--- SUPPLIED INFORMATION ---
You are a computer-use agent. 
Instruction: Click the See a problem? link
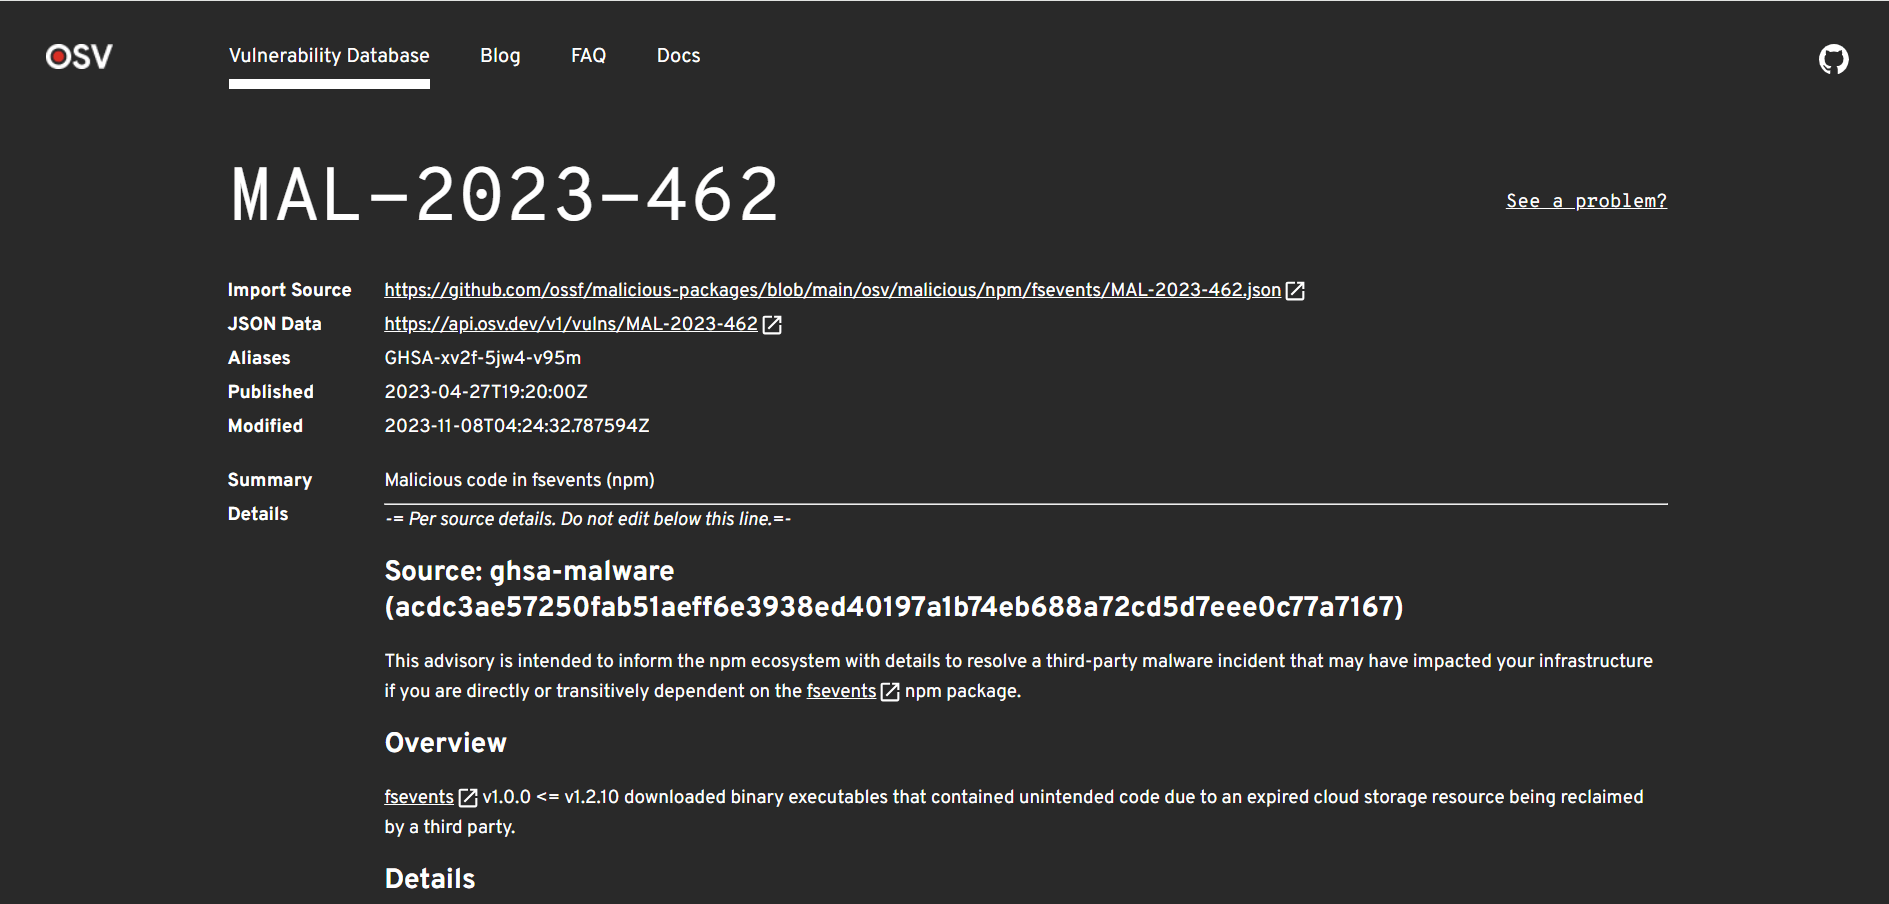coord(1586,201)
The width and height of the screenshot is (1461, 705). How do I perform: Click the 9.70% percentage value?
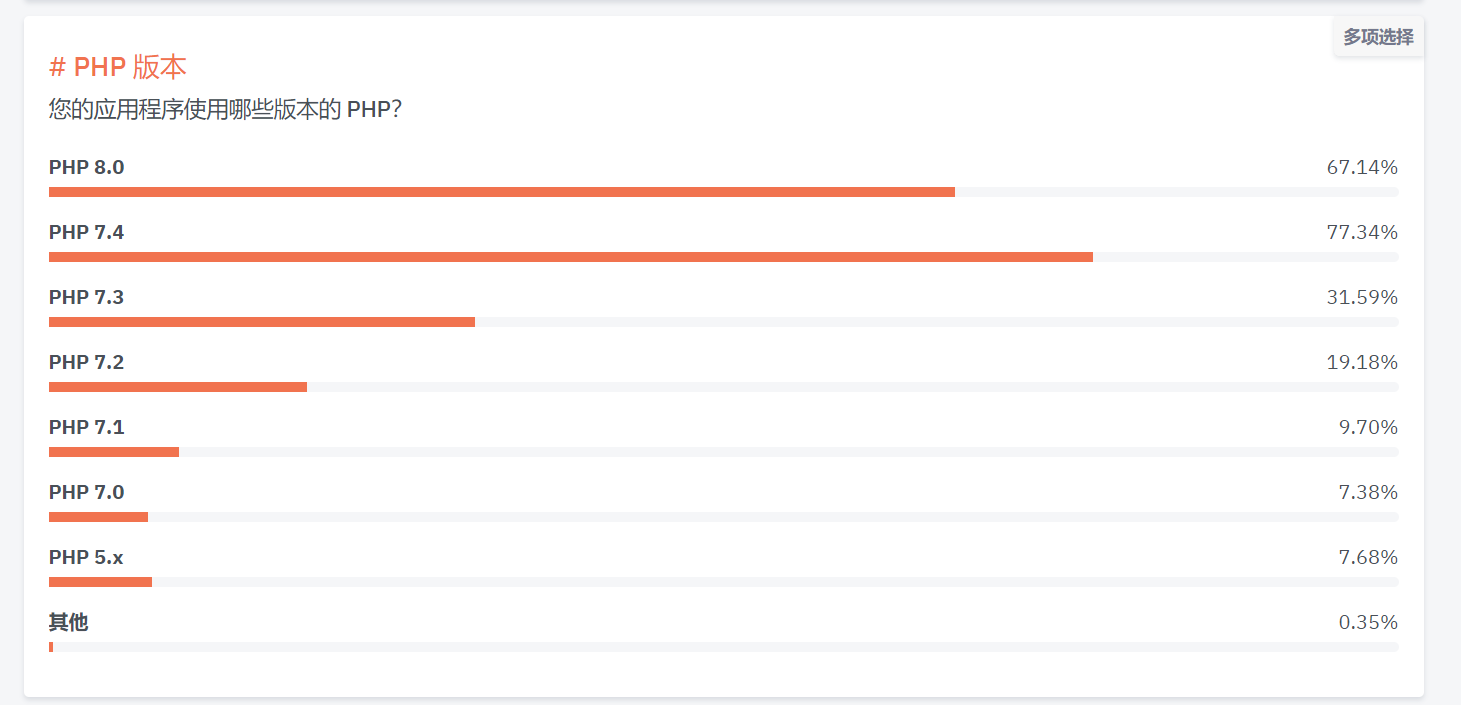pyautogui.click(x=1368, y=427)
---
> WHAT THIS TASK INVOLVES:
Rewrite every item with "screenshot" swapped for "screen capture" and everything else unchanged. Omit the pictures.

> COMPLETE ANSWER:
You are a computer-use agent. 
Instruction: Click the See a problem? link
coord(1586,201)
The width and height of the screen capture is (1461, 705). How do I perform: Click the 9.70% percentage value?
pyautogui.click(x=1368, y=427)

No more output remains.